How did Ferrelview end up in this financial crisis?

Admittedly, it would be easy to celebrate and gloat a little bit, but I won’t.

I do feel a bit vindicated over what ended up being exhaustive work for former Citizen reporter and all-around journalism prodigy Brent Rosenauer and myself last year. We were right to address the problems in the Village of Ferrelview, and we probably deserved better answers.
In the end, we probably won’t know exactly what caused the situation, but I have a few guesses.

The village’s board of trustees mostly shied away from answering our questions. I was even threatened with a harassment lawsuit if I called a certain cell phone number one more time in search of answers.

Our requests for public documents were met with skepticism and a sense of distrust, but we kept trying to do our job. After all, issues to citizens in Platte County are important, no matter how small the municipality.

The conclusion we came to last summer was that Ferrelview faced serious questions about its financial future. In brevity, officials seemed to indicate the village would just remit any excess collections of traffic fines and court costs to the state.

Easy. No violation.

I never felt convinced it would be that simple. Based on the reporting in this week’s issue, starting on page 1, it’s not that simple, and the small village — located just off Interstate 435 east of KCI Airport — now faces an uncertain future. 

Ferrelview residents recently voted into office three new trustees to the board. A fourth spot remains open after another holdover resigned a position.

What the former leaders owe the citizens of Ferrelview would be an explanation and maybe an apology.
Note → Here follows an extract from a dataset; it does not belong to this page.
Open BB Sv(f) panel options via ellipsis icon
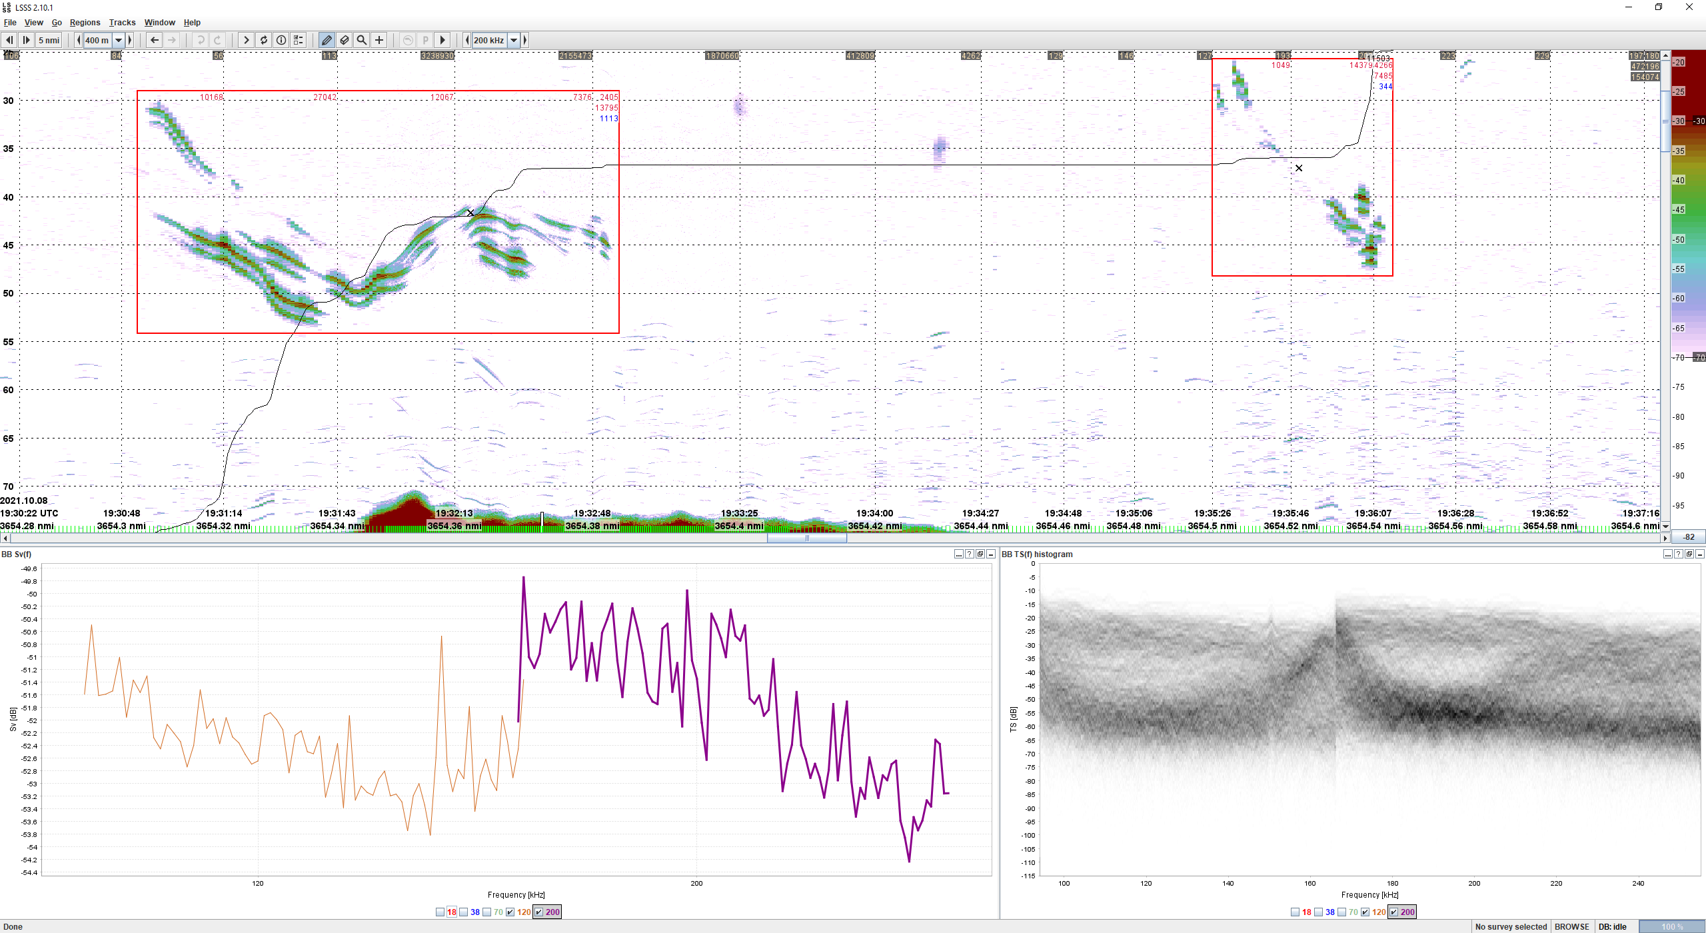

Those who claimed to be doing what was right for the village might have been doing just the opposite. Without having better answers, the officials chose to remain ignorant to the plight either by denying any potential problem existed or simply by coming up with faulty numbers that weren’t backed by reality.

Now, Ferrelview owes a bill of more than $30,000 to the state in excess revenues. Another estimated $30,000 will be due for an audit from the Missouri State Auditor’s office — a probe set to be conducted after citizens demanded to know more when they felt sufficient transparency wasn’t being given from the board of trustees.

Based on the current budget and the limitations on how much operating revenue can come from traffic fines and court fees, the Village of Ferrelview is essentially bankrupt and in danger of ceasing to exist. There could be avenues to remain self-sufficient and pay back the bill, but we will likely know more when the audit results become official.

That could certainly be a while with the state yet to officially announce the audit.

Regardless of where you stood on the conduct of Ferrelview’s chief of police, these latest reports have to raise concerns. Daniel Clayton may very well have been working to clean up the village and its image, doing so with an either intentional or unintentional intimidating presence.

The concerns come from a government that should have known the danger to the village due to the amount of revenue from the increase in tickets. At the very least, the excess money would need to go back to the state, and there needed to be a plan to maintain a practical budget.

There wasn’t a plan, and now there may not be a Ferrelview to save for very much longer.